Utmisol

Nabucco

Opéra Berlioz, Montpellier

> 18 mai

Nabucco
Photographies par Marc Ginot 
Nabucco
Photographies par Marc Ginot 
Nabucco
Photographies par Marc Ginot 
Dans le très beau et très confortable théâtre Berlioz, le rideau se lève sur un décor fixe produit par Nancy, qui fournit aussi les costumes; la production est honnête mais sans véritable génie. Soulignons toutefois d’emblée la qualité du chef, des chœurs et de l’orchestre, dont la tâche est d’autant plus difficile que Tout le monde connaît bien Nabucco, dont circulent de remarquables enregistrements, ce qui rend le spectateur de plus en plus exigeant.
Le décor unique, pourquoi pas, mais en laissant un peu de place à l’imagination, notamment grâce à de «l’accesoirisation» intelligente, qui donne un indice même infime. Un corps de bâtiment à deux étages avec un escalier et de multiples ouvertures, c’est un peu oppressant et aplatit l’intensité dramatique. Les costumes sont inégaux: de manière quelque peu convenue, les Juifs sont représentés comme ceux qui partaient en déportation pendant la seconde guerre mondiale, tandis que les Babyloniens sont sans référence chronologique précise à l’exception de Nabucco dont le couvre-chef évoque les bas-reliefs assyriens et de Zaccarie qui porte les ornements rituels de sa fonction. De manière générale, si l’on excepte les deux princesses et le roi, c’est plutôt terne. La mise en scène est astucieuse, une maquette en flammes évoque le saccage et l’incendie du temple de Jérusalem, une idole qui se brise la fin du culte de Baâl. Les mouvements sont bien réglés, notamment ceux des enfants parfaitement au point.
Les voix sont inégales: Nabucco (Giovanni Meoni) est excellent, tout comme Davide Giusti qui incarne Ismaël avec conviction et une grande richesse de sonorités à laquelle Fleur Barron, Fenena, répond dans un registre très bien maîtrisé, avec des moments de réelle émotion.
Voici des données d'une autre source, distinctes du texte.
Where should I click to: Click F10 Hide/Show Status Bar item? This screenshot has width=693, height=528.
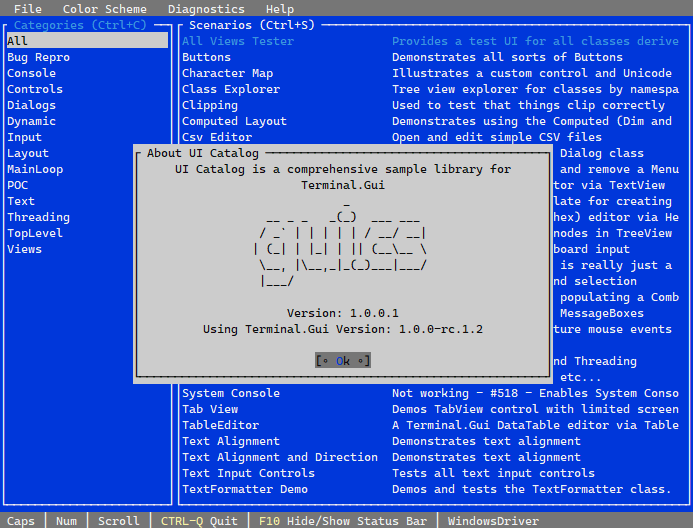pyautogui.click(x=343, y=521)
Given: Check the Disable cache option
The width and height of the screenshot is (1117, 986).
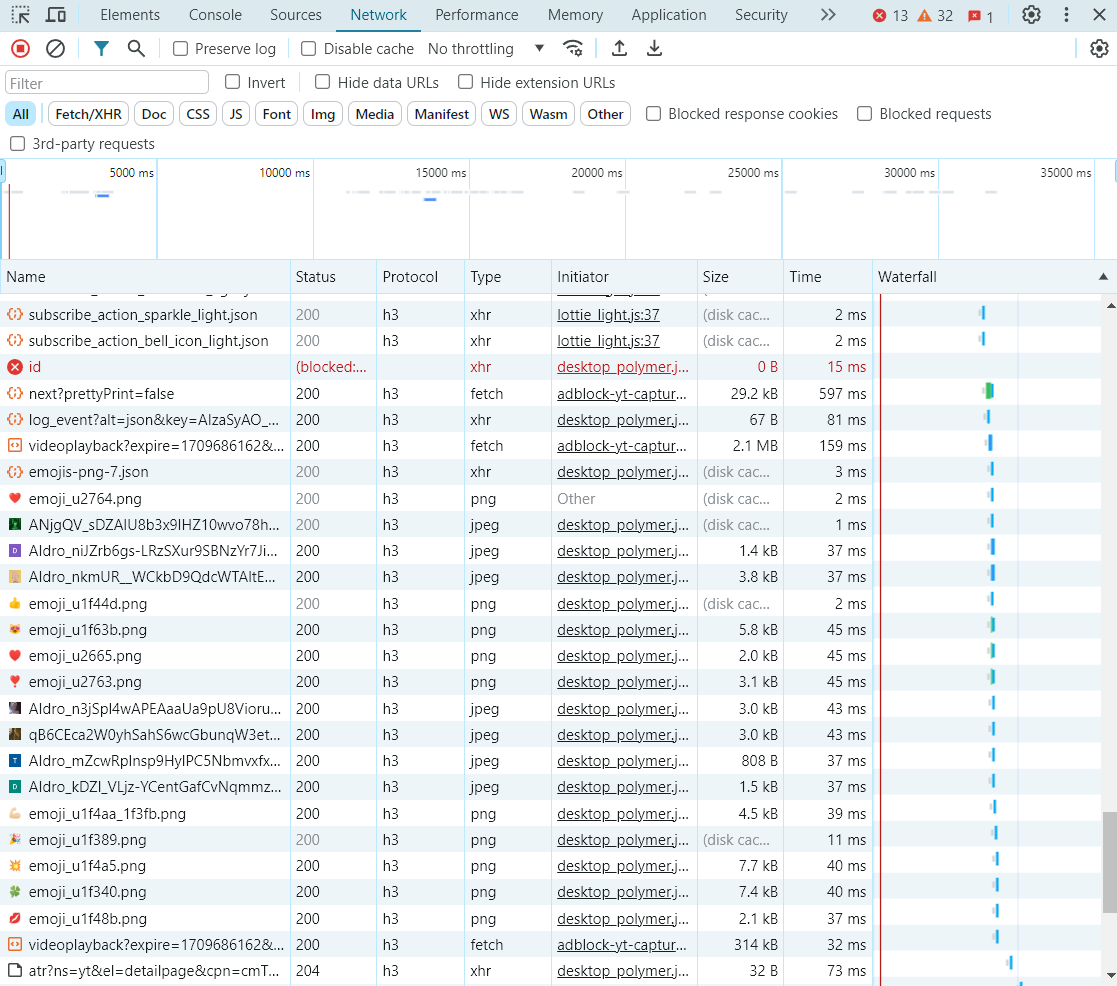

David Ireland en grand prêtre, Nicolas Todorovitch et Marie Sénié, tous deux membres du chœur, respectivement Abdallo et Anna, sont parfaits. Luiz-Ottavio Faria en Zaccarie et Jennifer Check en Abigaille sont moins convaincants. La puissance de son ne signifie pas cris, ou alors c’est contrôlé pour un effet voulu, sinon on a de simples vociférations qui rompent l’intensité dramatique et rend les personnages moins crédibles.
Malgré ces réserves, l’ensemble du spectacle entraîne l’adhésion du public qui applaudit longuement les artistes, qui font l’objet de nombreux rappels.